(Materiale di puntamento per testo ed elementi)
——————
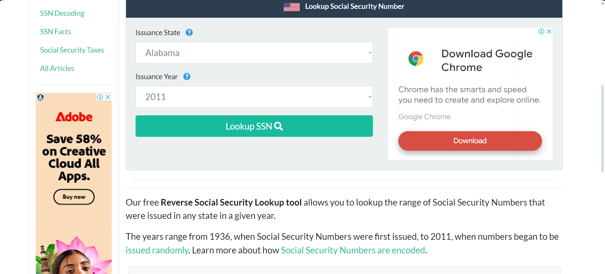Click the red Download button
605x274 pixels.
[470, 141]
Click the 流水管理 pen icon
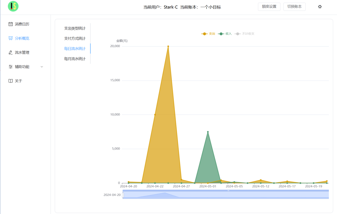The width and height of the screenshot is (337, 214). (x=10, y=52)
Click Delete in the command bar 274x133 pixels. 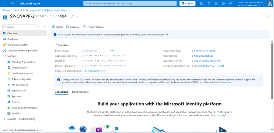pos(57,27)
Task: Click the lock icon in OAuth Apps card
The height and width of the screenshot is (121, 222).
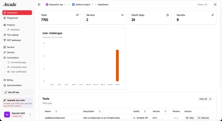Action: click(x=168, y=15)
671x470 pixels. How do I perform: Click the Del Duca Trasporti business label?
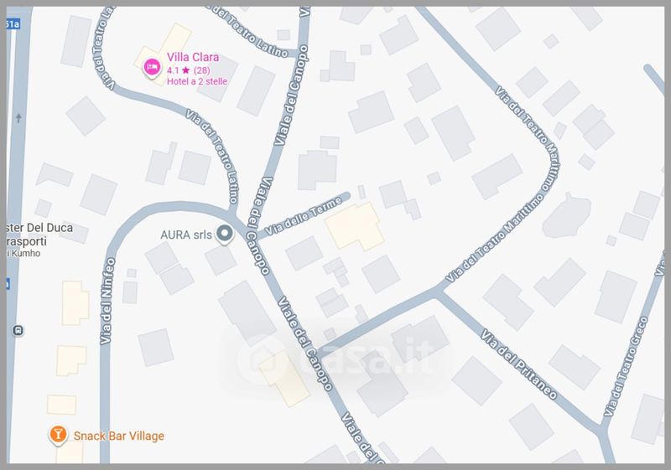pyautogui.click(x=39, y=234)
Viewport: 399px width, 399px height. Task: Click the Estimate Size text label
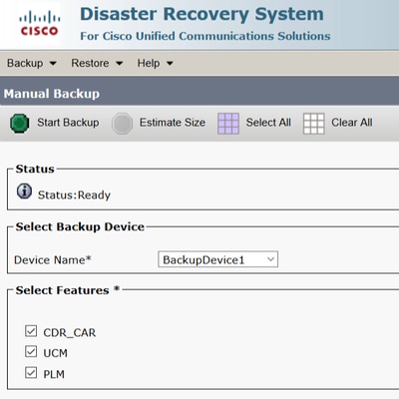[173, 123]
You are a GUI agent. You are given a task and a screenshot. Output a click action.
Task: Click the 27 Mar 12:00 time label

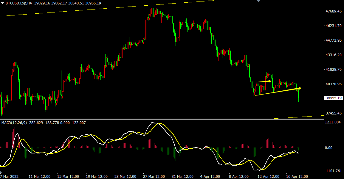[x=153, y=176]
——————
### Compito
Disponi in una tabella Markdown tutto il materiale dalla riga che contiene "You are a GUI" fino alla fine, con le colonne "Numero" per il numero progressivo e "Riga del materiale" per il testo della riga. Salta le righe vuote e lascia fuori le immagini.

### Risposta all'esercizio
| Numero | Riga del materiale |
|---|---|
| 1 | You are a GUI agent. You are given a task and a screenshot. Output a click action. |
| 2 | Task: Click the 27 Mar 12:00 time label |
| 3 | [x=153, y=176] |